==== MATERIAL SUPPLIED

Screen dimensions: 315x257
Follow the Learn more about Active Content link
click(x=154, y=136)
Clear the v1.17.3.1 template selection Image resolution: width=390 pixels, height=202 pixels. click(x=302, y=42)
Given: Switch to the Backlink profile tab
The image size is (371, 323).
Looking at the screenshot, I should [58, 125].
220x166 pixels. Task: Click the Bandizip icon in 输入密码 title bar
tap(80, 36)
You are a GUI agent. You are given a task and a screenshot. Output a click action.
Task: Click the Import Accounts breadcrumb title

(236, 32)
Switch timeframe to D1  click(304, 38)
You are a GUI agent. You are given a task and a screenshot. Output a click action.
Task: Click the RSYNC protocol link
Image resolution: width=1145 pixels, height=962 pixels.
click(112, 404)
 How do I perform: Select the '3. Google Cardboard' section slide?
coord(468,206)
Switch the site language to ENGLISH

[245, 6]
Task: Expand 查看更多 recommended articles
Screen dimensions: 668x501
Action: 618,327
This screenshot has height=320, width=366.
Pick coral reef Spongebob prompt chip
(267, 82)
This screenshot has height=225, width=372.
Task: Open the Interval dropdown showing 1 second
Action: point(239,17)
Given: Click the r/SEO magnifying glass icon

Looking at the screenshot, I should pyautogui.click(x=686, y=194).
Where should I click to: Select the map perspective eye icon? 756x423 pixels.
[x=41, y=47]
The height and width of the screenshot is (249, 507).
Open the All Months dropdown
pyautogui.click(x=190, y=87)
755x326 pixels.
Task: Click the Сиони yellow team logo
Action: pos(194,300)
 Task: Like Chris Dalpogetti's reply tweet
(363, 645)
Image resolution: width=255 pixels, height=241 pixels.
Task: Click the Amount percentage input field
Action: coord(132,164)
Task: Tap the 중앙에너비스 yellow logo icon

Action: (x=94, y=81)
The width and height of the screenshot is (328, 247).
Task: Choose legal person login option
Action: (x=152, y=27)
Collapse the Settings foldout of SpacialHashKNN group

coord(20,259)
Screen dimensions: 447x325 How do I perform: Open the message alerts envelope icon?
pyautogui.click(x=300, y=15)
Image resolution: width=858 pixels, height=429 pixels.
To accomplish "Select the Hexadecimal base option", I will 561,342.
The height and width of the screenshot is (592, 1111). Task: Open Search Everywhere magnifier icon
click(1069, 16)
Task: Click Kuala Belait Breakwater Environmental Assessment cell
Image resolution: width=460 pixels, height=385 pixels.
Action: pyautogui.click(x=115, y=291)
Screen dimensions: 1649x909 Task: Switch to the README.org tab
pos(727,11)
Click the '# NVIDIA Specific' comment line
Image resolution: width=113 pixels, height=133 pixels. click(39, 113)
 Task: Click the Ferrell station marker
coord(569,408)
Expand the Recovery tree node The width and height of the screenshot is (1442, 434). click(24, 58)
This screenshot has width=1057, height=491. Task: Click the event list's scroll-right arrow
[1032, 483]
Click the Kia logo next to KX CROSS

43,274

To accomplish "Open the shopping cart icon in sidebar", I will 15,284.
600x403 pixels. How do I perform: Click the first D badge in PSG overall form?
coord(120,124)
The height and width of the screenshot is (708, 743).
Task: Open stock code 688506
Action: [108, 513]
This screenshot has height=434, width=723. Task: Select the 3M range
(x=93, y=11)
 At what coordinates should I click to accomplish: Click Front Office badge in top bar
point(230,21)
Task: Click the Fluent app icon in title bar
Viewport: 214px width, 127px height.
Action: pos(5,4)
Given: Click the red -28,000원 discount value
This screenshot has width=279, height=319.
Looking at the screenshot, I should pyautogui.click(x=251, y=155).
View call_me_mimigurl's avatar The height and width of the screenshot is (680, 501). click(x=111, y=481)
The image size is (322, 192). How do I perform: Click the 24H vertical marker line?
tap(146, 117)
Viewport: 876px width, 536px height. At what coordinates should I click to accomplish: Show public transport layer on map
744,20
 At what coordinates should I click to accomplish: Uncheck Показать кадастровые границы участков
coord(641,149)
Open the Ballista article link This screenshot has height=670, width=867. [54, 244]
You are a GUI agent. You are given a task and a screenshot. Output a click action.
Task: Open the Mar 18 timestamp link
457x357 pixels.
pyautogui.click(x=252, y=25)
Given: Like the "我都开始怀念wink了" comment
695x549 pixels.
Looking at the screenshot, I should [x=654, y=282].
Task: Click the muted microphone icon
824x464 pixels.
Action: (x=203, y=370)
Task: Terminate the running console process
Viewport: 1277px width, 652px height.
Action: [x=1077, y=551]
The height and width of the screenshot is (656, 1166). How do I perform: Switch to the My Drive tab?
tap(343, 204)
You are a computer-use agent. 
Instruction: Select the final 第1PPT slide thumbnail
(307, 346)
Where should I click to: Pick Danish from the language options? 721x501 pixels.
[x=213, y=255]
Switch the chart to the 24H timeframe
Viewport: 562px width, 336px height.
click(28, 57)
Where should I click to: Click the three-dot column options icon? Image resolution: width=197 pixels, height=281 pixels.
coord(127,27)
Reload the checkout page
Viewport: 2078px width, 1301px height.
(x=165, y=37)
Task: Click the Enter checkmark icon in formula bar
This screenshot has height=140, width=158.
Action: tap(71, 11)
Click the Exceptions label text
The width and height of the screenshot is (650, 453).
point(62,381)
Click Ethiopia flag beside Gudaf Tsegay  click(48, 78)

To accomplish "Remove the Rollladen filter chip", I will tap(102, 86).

========

Output the records above, each one exactly, with none left out.

Screen dimensions: 315x257
Follow the Learn more about Active Content link
click(x=154, y=136)
Clear the v1.17.3.1 template selection Image resolution: width=390 pixels, height=202 pixels. click(x=302, y=42)
Given: Switch to the Backlink profile tab
The image size is (371, 323).
Looking at the screenshot, I should [58, 125].
220x166 pixels. Task: Click the Bandizip icon in 输入密码 title bar
tap(80, 36)
You are a GUI agent. You are given a task and a screenshot. Output a click action.
Task: Click the Import Accounts breadcrumb title

(236, 32)
Switch timeframe to D1  click(304, 38)
You are a GUI agent. You are given a task and a screenshot. Output a click action.
Task: Click the RSYNC protocol link
Image resolution: width=1145 pixels, height=962 pixels.
click(112, 404)
 How do I perform: Select the '3. Google Cardboard' section slide?
coord(468,206)
Switch the site language to ENGLISH

[245, 6]
Task: Expand 查看更多 recommended articles
Screen dimensions: 668x501
Action: 618,327
This screenshot has height=320, width=366.
Pick coral reef Spongebob prompt chip
(267, 82)
This screenshot has height=225, width=372.
Task: Open the Interval dropdown showing 1 second
Action: point(239,17)
Given: Click the r/SEO magnifying glass icon

Looking at the screenshot, I should pyautogui.click(x=686, y=194).
Where should I click to: Select the map perspective eye icon? 756x423 pixels.
[x=41, y=47]
The height and width of the screenshot is (249, 507).
Open the All Months dropdown
pyautogui.click(x=190, y=87)
755x326 pixels.
Task: Click the Сиони yellow team logo
Action: pos(194,300)
 Task: Like Chris Dalpogetti's reply tweet
(363, 645)
Image resolution: width=255 pixels, height=241 pixels.
Task: Click the Amount percentage input field
Action: coord(132,164)
Task: Tap the 중앙에너비스 yellow logo icon

Action: (x=94, y=81)
The width and height of the screenshot is (328, 247).
Task: Choose legal person login option
Action: (x=152, y=27)
Collapse the Settings foldout of SpacialHashKNN group

coord(20,259)
Screen dimensions: 447x325 How do I perform: Open the message alerts envelope icon?
pyautogui.click(x=300, y=15)
Image resolution: width=858 pixels, height=429 pixels.
To accomplish "Select the Hexadecimal base option", I will 561,342.
The height and width of the screenshot is (592, 1111). Task: Open Search Everywhere magnifier icon
click(1069, 16)
Task: Click Kuala Belait Breakwater Environmental Assessment cell
Image resolution: width=460 pixels, height=385 pixels.
Action: pyautogui.click(x=115, y=291)
Screen dimensions: 1649x909 Task: Switch to the README.org tab
pos(727,11)
Click the '# NVIDIA Specific' comment line
Image resolution: width=113 pixels, height=133 pixels. click(39, 113)
 Task: Click the Ferrell station marker
coord(569,408)
Expand the Recovery tree node The width and height of the screenshot is (1442, 434). click(24, 58)
This screenshot has width=1057, height=491. Task: Click the event list's scroll-right arrow
[1032, 483]
Click the Kia logo next to KX CROSS

43,274

To accomplish "Open the shopping cart icon in sidebar", I will 15,284.
600x403 pixels. How do I perform: Click the first D badge in PSG overall form?
coord(120,124)
The height and width of the screenshot is (708, 743).
Task: Open stock code 688506
Action: [108, 513]
This screenshot has height=434, width=723. Task: Select the 3M range
(x=93, y=11)
 At what coordinates should I click to accomplish: Click Front Office badge in top bar
point(230,21)
Task: Click the Fluent app icon in title bar
Viewport: 214px width, 127px height.
Action: pos(5,4)
Given: Click the red -28,000원 discount value
This screenshot has width=279, height=319.
Looking at the screenshot, I should pyautogui.click(x=251, y=155).
View call_me_mimigurl's avatar The height and width of the screenshot is (680, 501). click(x=111, y=481)
The image size is (322, 192). How do I perform: Click the 24H vertical marker line?
tap(146, 117)
Viewport: 876px width, 536px height. At what coordinates should I click to accomplish: Show public transport layer on map
744,20
 At what coordinates should I click to accomplish: Uncheck Показать кадастровые границы участков
coord(641,149)
Open the Ballista article link This screenshot has height=670, width=867. [54, 244]
You are a GUI agent. You are given a task and a screenshot. Output a click action.
Task: Open the Mar 18 timestamp link
457x357 pixels.
pyautogui.click(x=252, y=25)
Given: Like the "我都开始怀念wink了" comment
695x549 pixels.
Looking at the screenshot, I should [x=654, y=282].
Task: Click the muted microphone icon
824x464 pixels.
Action: (x=203, y=370)
Task: Terminate the running console process
Viewport: 1277px width, 652px height.
Action: [x=1077, y=551]
The height and width of the screenshot is (656, 1166). How do I perform: Switch to the My Drive tab?
tap(343, 204)
You are a computer-use agent. 
Instruction: Select the final 第1PPT slide thumbnail
(307, 346)
Where should I click to: Pick Danish from the language options? 721x501 pixels.
[x=213, y=255]
Switch the chart to the 24H timeframe
Viewport: 562px width, 336px height.
click(28, 57)
Where should I click to: Click the three-dot column options icon? Image resolution: width=197 pixels, height=281 pixels.
coord(127,27)
Reload the checkout page
Viewport: 2078px width, 1301px height.
(x=165, y=37)
Task: Click the Enter checkmark icon in formula bar
This screenshot has height=140, width=158.
Action: tap(71, 11)
Click the Exceptions label text
The width and height of the screenshot is (650, 453).
point(62,381)
Click Ethiopia flag beside Gudaf Tsegay  click(48, 78)

To accomplish "Remove the Rollladen filter chip", I will tap(102, 86).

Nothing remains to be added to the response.